▶ [Предложенный отрывок]
----------------

Но Иванов тем не менее со страстью жаждет «обращения» Брюллова, ищет союза с ним. Вот какой черновик письма составляет он для своего отца, чтобы тот обратился с этим посланием к Брюллову: «Я слышал от сына моего, что моя отставка тронула тебя. Вздохнув ты сказал, говорит мой Александр: Если б у меня государь спросил, чего ты хочешь теперь, то моя просьба к царю была бы об определении Андрея Ивановича на старое место. Возвратись же в сию минуту в это благородное сострадание и, если я в мой век чем-либо был тебе полезен, то исполни следующее мое предложение: люби сына моего, как самого себя ты любишь. В соединении с ним ты можешь столько же принять в нравственность, смысл, сколько теперь успел по искусству. Сие сочетание ваше удивит со временем не только Россию, но и всю Европу, но если ты его отторгнешь, то, конечно, сын мой должен погибнуть». Вот до какой крайности доходил тогда Иванов – ему казалось, что если Брюллов его не возьмет в союзники, то он погибнет…

Мы не знаем, отправил ли он это письмо отцу, исполнил ли отец его просьбу. Или этот страстный порыв остался уделом черновика. Очевидно одно – союза двух художников не получилось. С каждым грядущим годом их пути будут все больше расходиться, и когда они, много лет спустя, встретятся в Риме перед смертью Брюллова, им нечего будет сказать друг другу.

В 1834 году, по желанию законного владельца «Помпеи» Демидова, картина была отправлена в Париж, где и экспонировалась в Лувре. Вслед отправился в столицу Франции и ее автор. В первые дни Брюллов подолгу бродил по улицам, заходил в открытые кофейни, вглядывался в толпу, поражавшую резкими контрастами. Иногда он гулял по Парижу с Демидовым, чаще один. Русских тогда во Франции было мало. Как только грянула революция 1830 года, из Петербурга последовал указ – всем русским тотчас покинуть страну. Художник Федор Иордан, выехавший тогда в Англию, писал: «В мое время император Николай Павлович не любил чужих краев, особенно Франции…»

----------------

▶ [Вопросы и задания]
[A] Определите, пожалуйста, согласуется ли с отрывком каждое утверждение: (i) картина «Помпея» выставлялась в Лувре; (ii) союз двух художников состоялся; (iii) русских во Франции в то время было много. На каждое ответьте «да» или «нет» и приведите решающие слова отрывка в кавычках.
[B] По чьему желанию «Помпею» отправили в Париж, согласно отрывку?
Отвечайте, опираясь только на отрывок.

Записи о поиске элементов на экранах
----------------

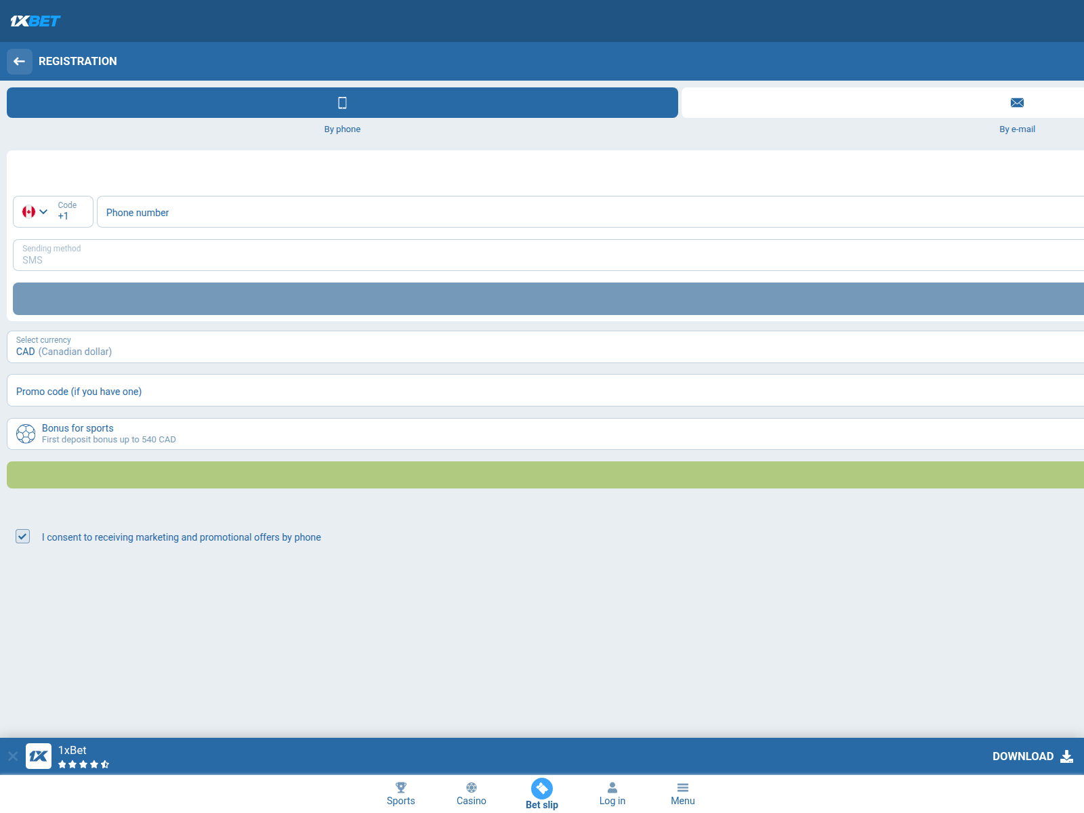Open Sports from the bottom navigation
1084x813 pixels.
pos(401,793)
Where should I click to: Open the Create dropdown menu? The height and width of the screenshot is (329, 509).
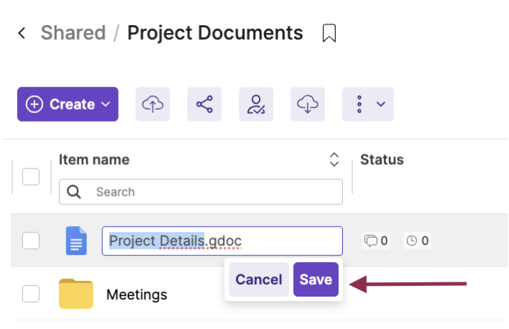pos(68,104)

----------------

▶ [Ответы к заданиям]
[A]
(i) Да: «картина была отправлена в Париж, где и экспонировалась в Лувре».
(ii) Нет: «союза двух художников не получилось».
(iii) Нет: «Русских тогда во Франции было мало».

[B] По желанию законного владельца «Помпеи» Демидова.